Can You Build Credit Without a Card?

According to the CFPB’s June 2025 technical correction, in December 2020, 7.0 million U.S. adults (2.7%) were credit invisible, lacking sufficient data in their records to generate a credit score. For many, that invisibility stems from not using credit cards. But does avoiding credit cards mean avoiding credit entirely?
Not necessarily. While credit cards are one of the most visible tools for building credit, they’re not the only ones. This article explores how credit can be built—and even rebuilt—without a credit card, through less-known methods like rent reporting, loan alternatives, and newer data models.
Key Takeaways
- Credit cards help—but aren’t required—to build credit.
- Rent, utility, and subscription payments can sometimes count toward your score.
- Some loans are designed specifically to help build credit history.
- Alternative data models are gaining traction with lenders.
- Not all lenders or scoring models use alternative data—so expectations should stay grounded.
Why Credit Cards Became the Default
Credit cards became central to U.S. credit scoring largely due to how traditional credit bureaus—Equifax, Experian, and TransUnion—collect and evaluate financial behavior. Payment history, credit utilization, and length of credit history are three of the biggest factors in a FICO score, and credit cards check all of those boxes.
However, that system has created a chicken-and-egg problem: getting approved for a credit card often requires a credit history, which some people don’t have.

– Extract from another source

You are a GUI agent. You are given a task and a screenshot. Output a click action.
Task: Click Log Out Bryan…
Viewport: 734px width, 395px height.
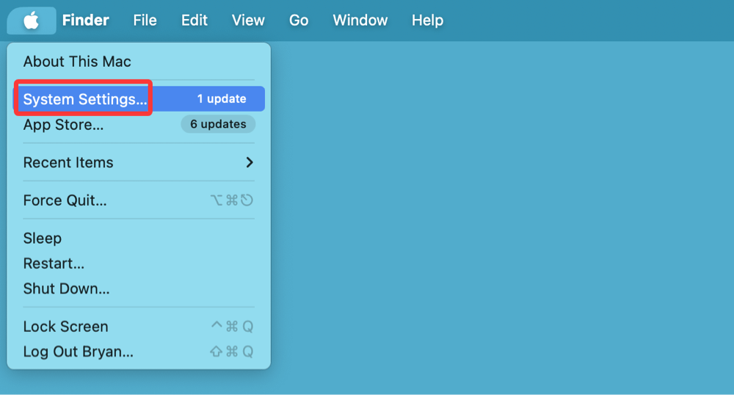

This dynamic has excluded many younger adults, immigrants, or people who previously relied on cash or debit.
Still, credit cards are just one way data gets into the system. And newer tools are expanding what "counts."
Rent and Bills: When Everyday Payments Start to Matter
Traditionally, paying rent or a phone bill on time didn’t help your credit—unless you missed a payment, in which case collections might hurt it. But that’s changing.
Some services now allow rent payments and utilities to be reported to credit bureaus. While not all scoring models include this data, some lenders do consider it. For renters, this can be especially helpful:
- According to TransUnion, when rent payments were included in a consumer’s credit file, their credit score increased by an average of nearly 60 points.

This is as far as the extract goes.